The Supreme Court is being asked to decide whether men can be banned from the courtroom, in a case that highlights one of the many cultural issues faced by Indigenous Australians within the current justice system.
The case centres around a 16-year old Indigenous girl, who was strip searched by police after she allegedly threatened to harm both herself and police officers.
According to the police, the girl produced “items” from under her clothes when she was arrested in Wagga Wagga for stealing a Mitsubishi Pajero.
The teen has pleaded guilty to stealing the car but has denied four counts of assaulting police officers; allegations which include that she smashed two body-worn cameras and spat in the mouth of a female police officer.
The girl’s lawyers will seek to have evidence of the alleged assault excluded on the basis their client was illegally strip searched.
A piece of evidence central to the case is a 38-minute video recording of her being strip searched. In the footage, the girl’s bra and chest can be seen, and her bare backside is also exposed.
The Aboriginal Legal Service (ALS), which is representing the teen, has also made an application for the case to be heard in an all-female courtroom.
The ALS submits that in Indigenous culture, showing a woman’s private body parts is considered “women’s business”, and that allowing this to be shown to me would cause the teenage girl ‘cultural shame’.

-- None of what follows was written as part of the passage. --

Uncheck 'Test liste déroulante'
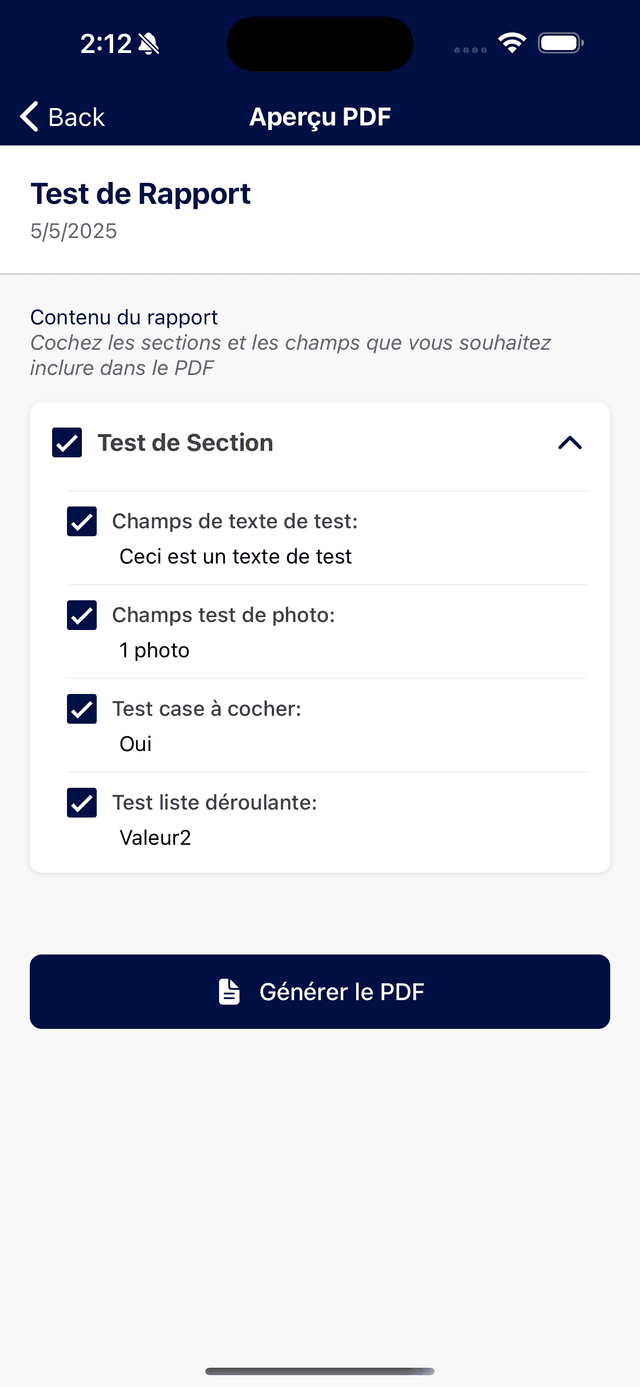 (x=81, y=802)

Initial application and appeals
The Wagga Wagga Children’s Court refused an initial application to ban male police witnesses from being present in court while the video of her exposed body parts was shown, as well as to have the case heard by a female magistrate.

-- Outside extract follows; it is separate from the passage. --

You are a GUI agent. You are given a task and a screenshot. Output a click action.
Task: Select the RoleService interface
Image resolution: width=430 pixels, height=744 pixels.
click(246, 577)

The ALS appeal the decision to the Supreme Court of New South Wales, where the application was also dismissed, with Justice Helen Wilson saying that courts had no power to exclude men from the courtroom.
The Justice found that while there was a “need for recognition of the importance of cultural and gender-based adjustments”, this was secondary to the administration of justice.
The ALS is now appealing this decision to the Full Court.
One size fits all ‘justice’
It’s a case that raises legitimate questions about the adequacy of the justice system in meeting the needs of Indigenous Australians.
And it is far from the first time these issues have been raised.
Last year, the Black Lives Matter protests aimed to highlight the litany of issues with the current system, such as ingrained racism, the fact that the majority of people in authority are white Australians, the targeting of Aboriginal people by police, unlawful strip searches of Indigenous children, arrests for minor offences, police brutality, and the high rates of both incarceration and indigenous deaths in custody.
The current system is failing
In 2018, the findings of the The Australian Law Reform Commission (ALRC) Pathways to Justice Inquiry, led by federal court judge Matthew Myers, found that Commonwealth, state and territory governments must undertake an overhaul the justice system in order to reduce the massive over-representation of Indigenous people in prison.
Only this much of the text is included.